Nah, that makes sense to me. Kinda the same way crying makes you feel better? You need to let your emotions out somehow... I know there are days where I wish I could afford to just wallow in my sadness for a few hours, but because work, I can't afford to take that time off... That's gotten better for me at least. Hi, yes. Same question here. I've been depressed for so long I kinda forgot what normal feels like. I managed to stand up for myself at the doctor today and got him to let me try Abilify and see if that helps some.
That sorta makes sense, except I thought crying was more about the chemical release? I really wish I could get myself to cry sometimes, because it definately helps. :c
She may have been talking to you-as-proxy-for-herself more that actually to you in that case. The "just not trying hard enough!" sounds very familiar to be depression-headspace selftalk and can confirm as total bullshit. /edit: aaaand i missed petra saying the same thing, my bad. Welp. Generic sympathy?
@Kaylotta I know that feel. I started getting treatment before I'd turned 15 - it was just biweekly therapy, no meds involved, but starting that early had its benefits - and, well, I'm a very "functioning" person? I can keep up with college and multiple jobs and I wash myself every day and my apartment, although messy, is always clean, and I feed my cats, and I cook at home at least once a week so leftovers can last me for at least another meal. I never spent a whole day in bed unless I also had some physical sickness going on. I have friends I love. I am able to art, although not nearly as much as I'd like to. But I'm always constantly tired and often not very hopeful. I can feel happy, but even as I do that, it doesn't seem like something that will... carry on past the specific moment in which happything is happening? To be honest, if I had to live the rest of my life like this, it'd be OK. But I keep wondering if it could get better, because I know how hard it is to live like this, and then I wonder... what would better even be like? I've just started on antidepressants, but I don't dare to even hope.
Its amazing how far past hope putting one foot in front of the other will take you. When my depression sticks its head up and I start being like "whats even the point of (doing x)? Nothing matters and Im going to be like this until I die," being able to say "put your meds in your mouth anyway" is my best tool. Mind, if I ignore that insteuction or things get too bad too fast, then no amount of pushing myself around works, but for that mild stage, sheer stubbornnes is pretty great.

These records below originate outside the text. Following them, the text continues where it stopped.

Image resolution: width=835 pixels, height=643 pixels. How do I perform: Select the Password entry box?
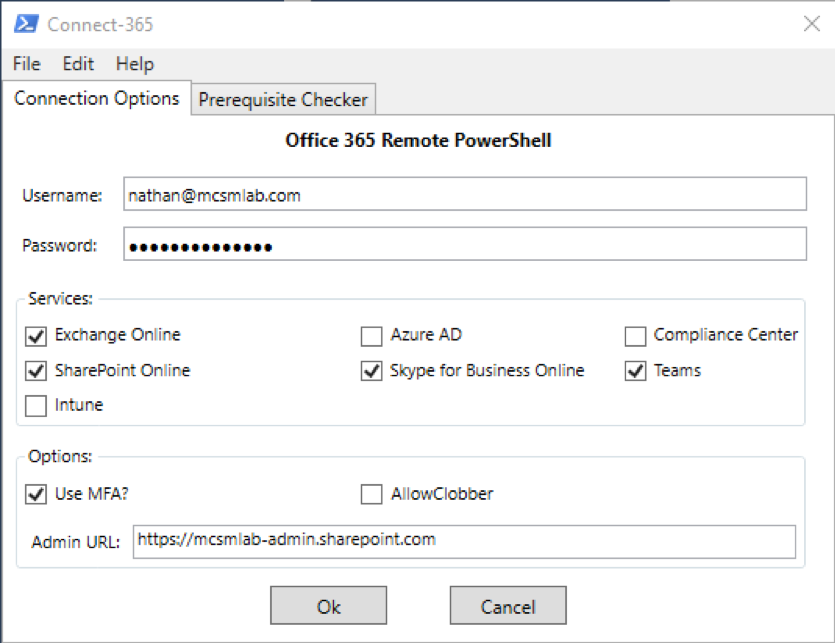465,243

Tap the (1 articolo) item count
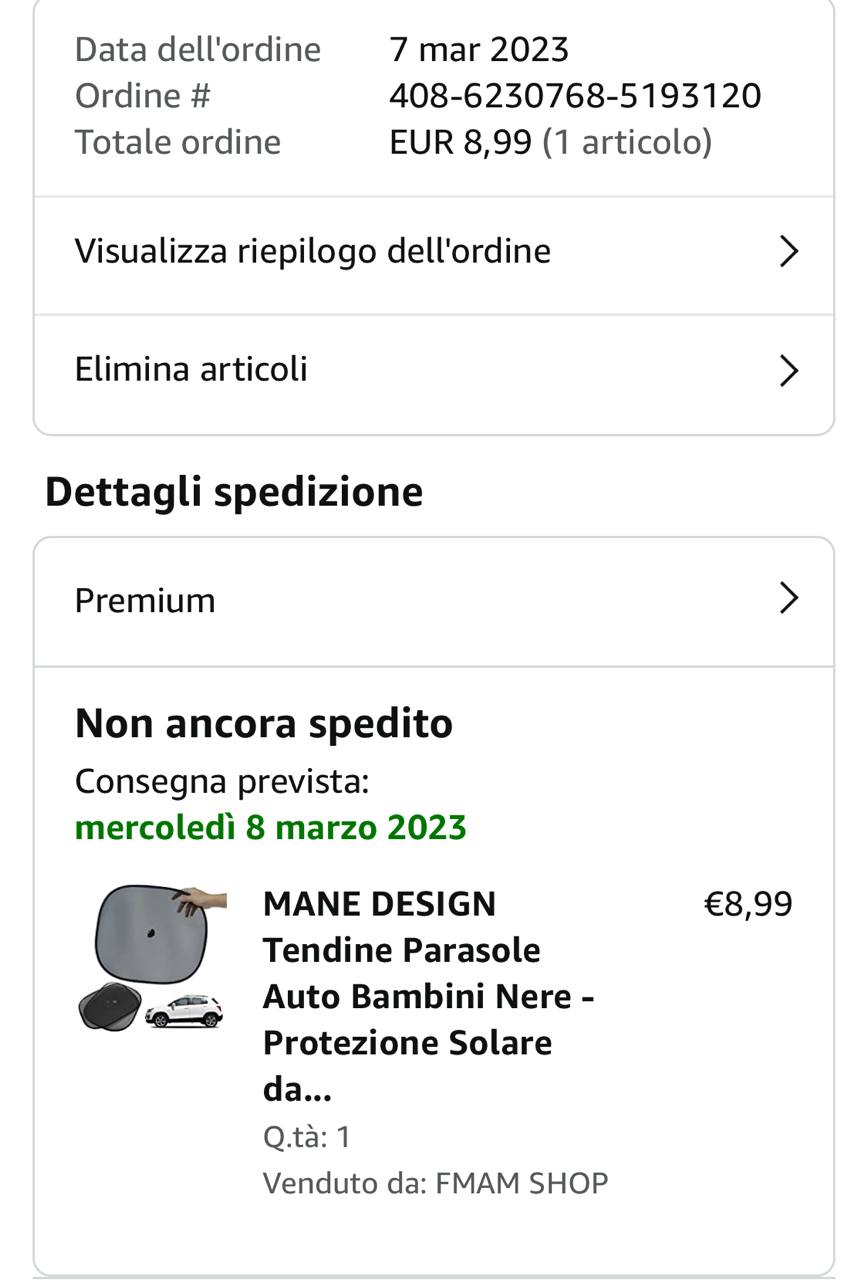627,142
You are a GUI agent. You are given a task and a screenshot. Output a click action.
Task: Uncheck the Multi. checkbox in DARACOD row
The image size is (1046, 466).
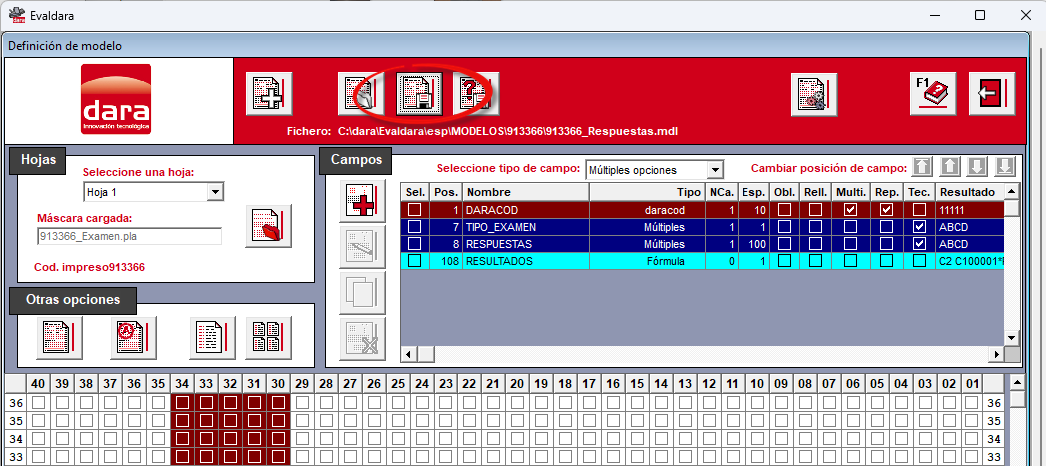(x=850, y=209)
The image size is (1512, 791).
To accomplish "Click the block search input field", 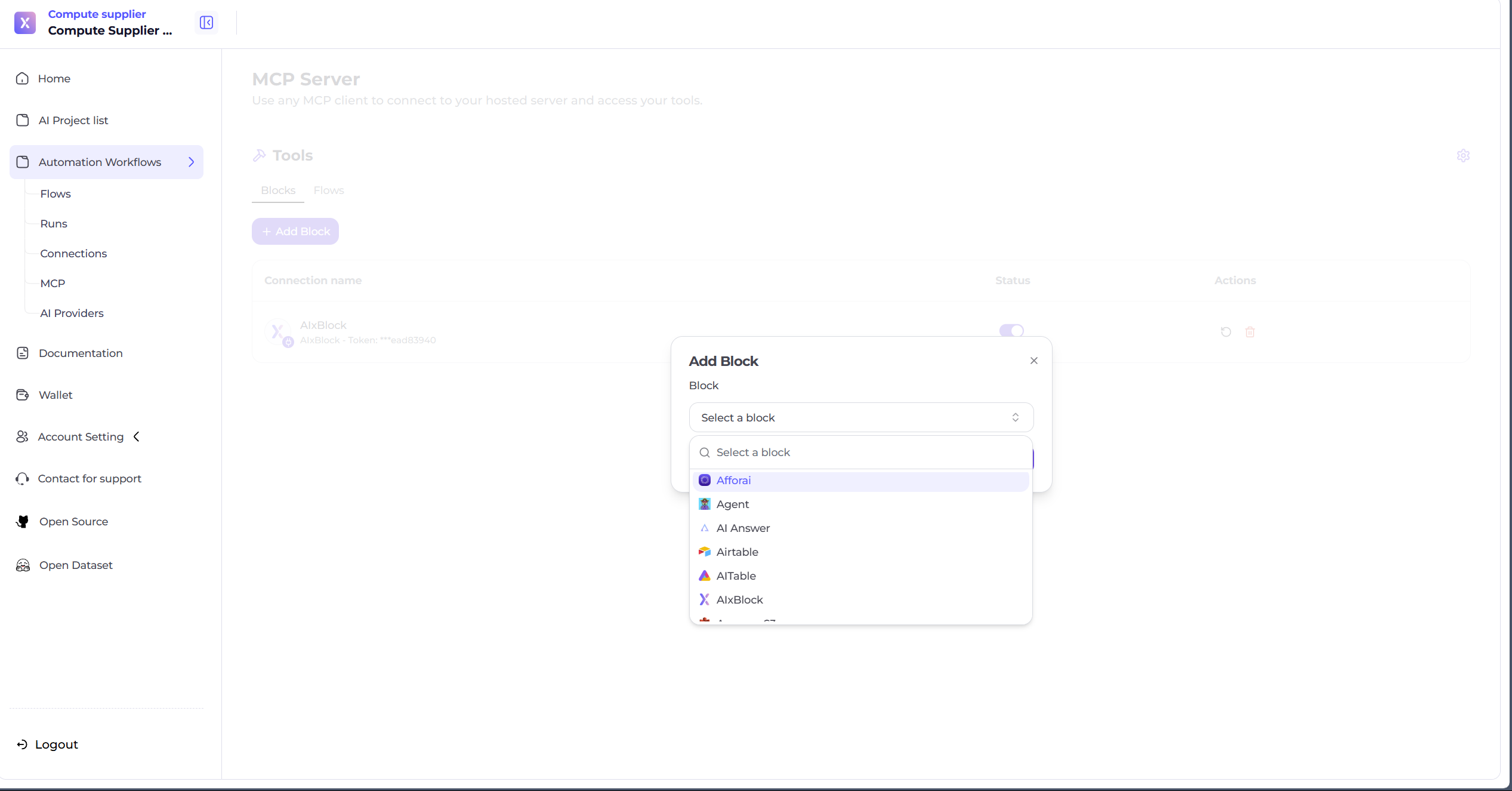I will pyautogui.click(x=865, y=453).
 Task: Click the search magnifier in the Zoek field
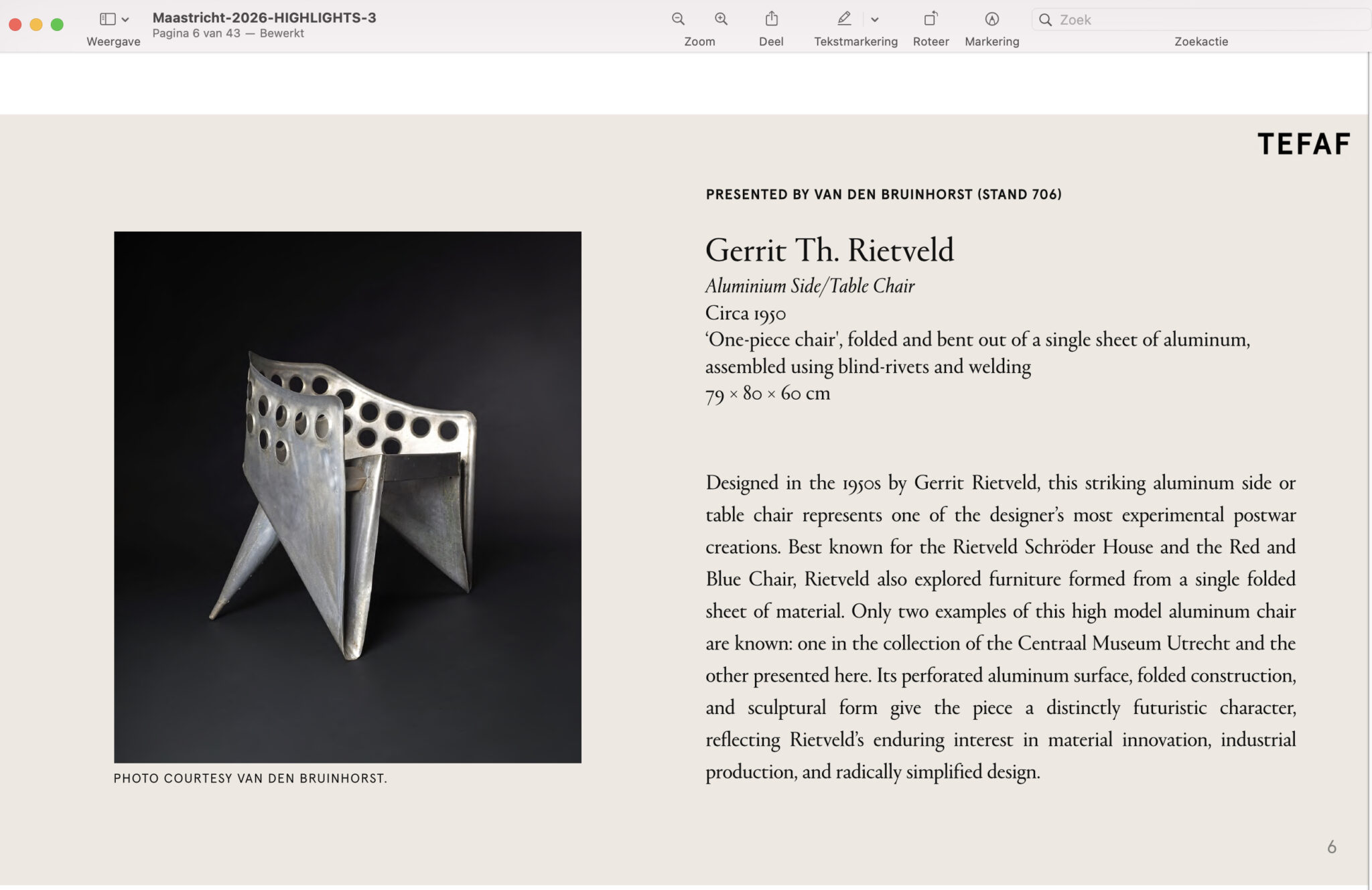[1045, 20]
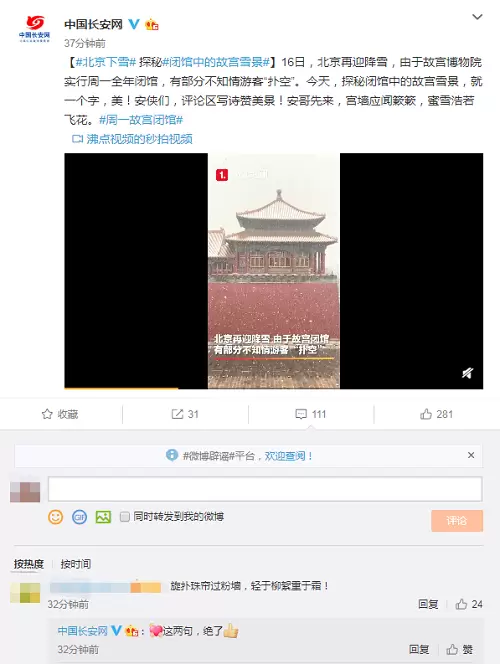Sort comments by 按热度 tab
Image resolution: width=500 pixels, height=664 pixels.
pos(29,564)
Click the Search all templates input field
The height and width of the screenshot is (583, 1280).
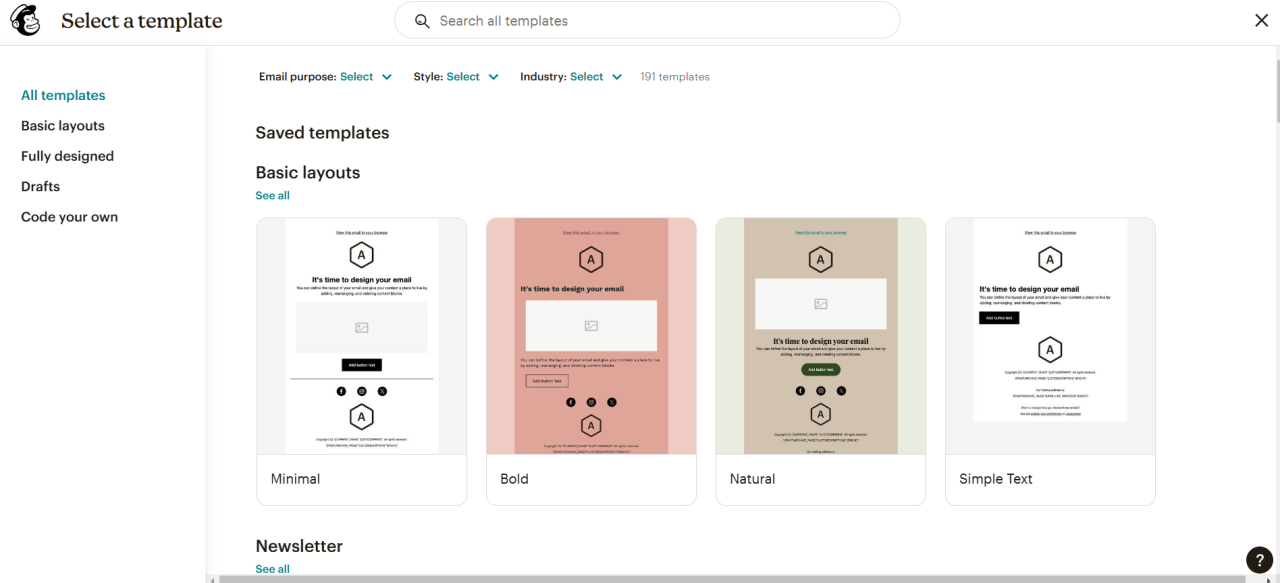[x=647, y=20]
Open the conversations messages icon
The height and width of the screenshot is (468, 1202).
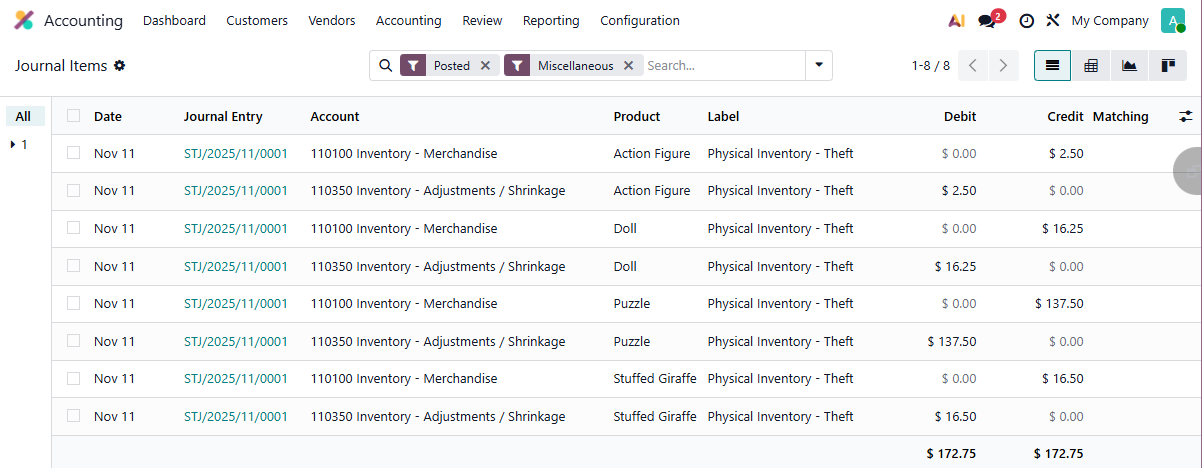(987, 21)
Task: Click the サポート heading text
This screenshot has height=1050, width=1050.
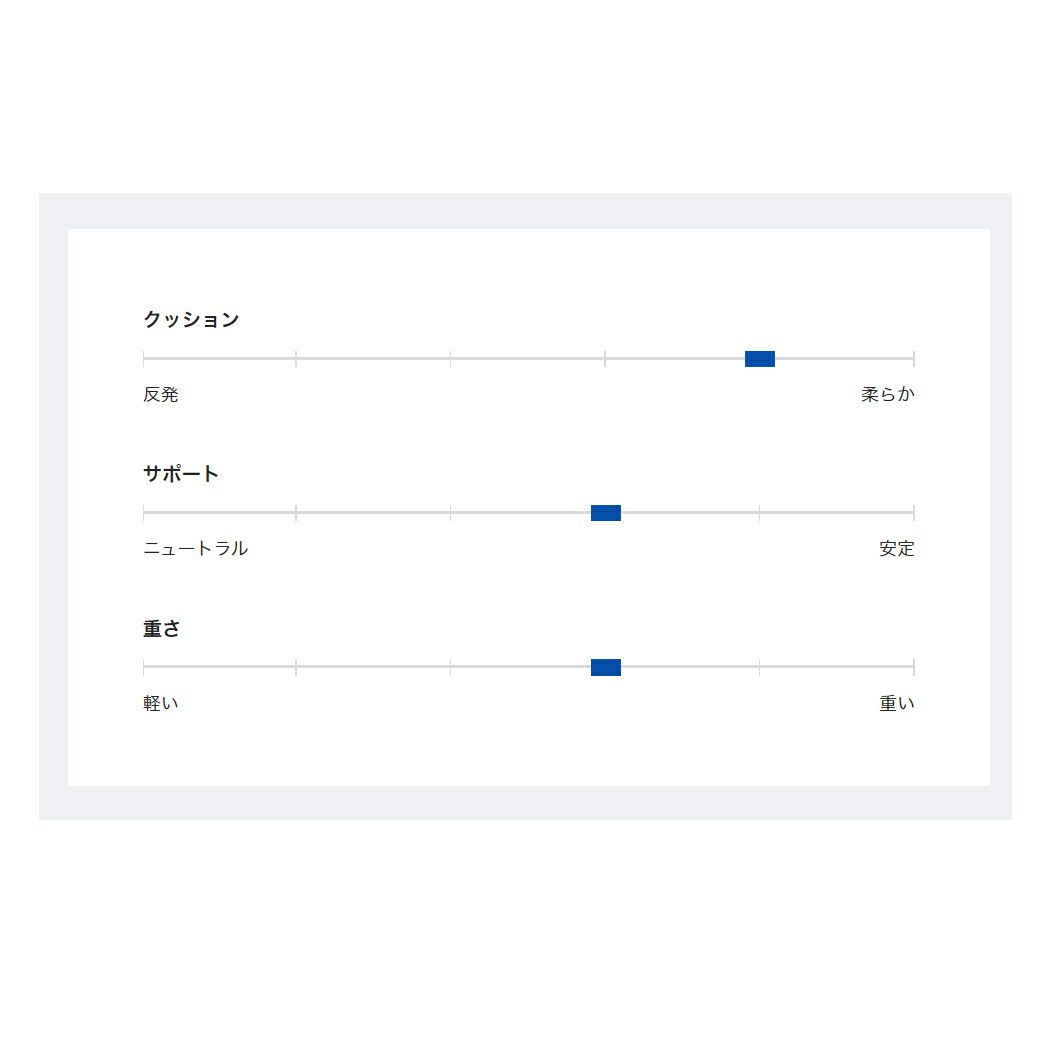Action: pyautogui.click(x=181, y=474)
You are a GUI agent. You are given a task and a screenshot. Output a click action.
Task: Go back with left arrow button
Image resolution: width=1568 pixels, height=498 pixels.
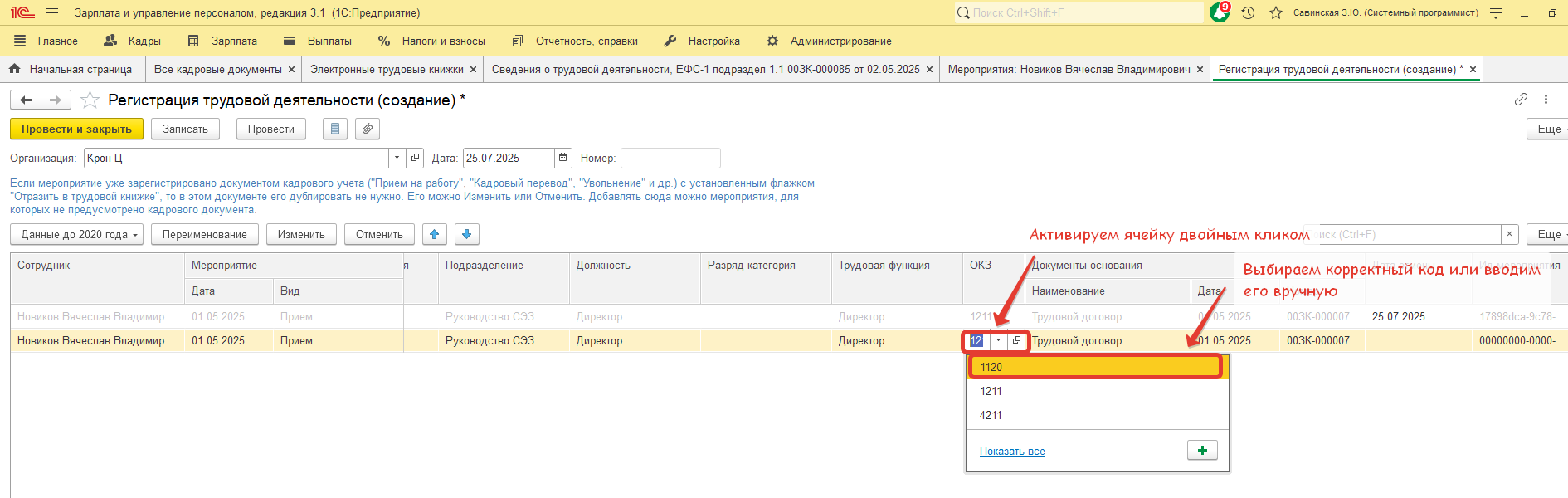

I have spent months with my therapist on that very goddamn question. I've had ADHD since I was born, had issues with anxiety as long as I can remember, and hit massive depression at puberty, and I have no idea what to expect from myself. I don't think there's an easy answer to any of this, and I don't think I'm going to quit spending nights crying over this very thing anytime soon. For me it's been helpful to reframe the question a little bit, and think of it in terms of "what do I want to be able to do" instead of "what can normal people do". Because 1) normal people don't even exist and 2) various mental illness bullshit fucked around with my development long enough that trying to compare me to the Standard Chart of What People are Supposed to be Capable of Doing is pointless anyway. YMMV, but I think it's more important to be able to get the pieces of your life together such that you can get where you want to be anyway, rather than where you think you're supposed to go.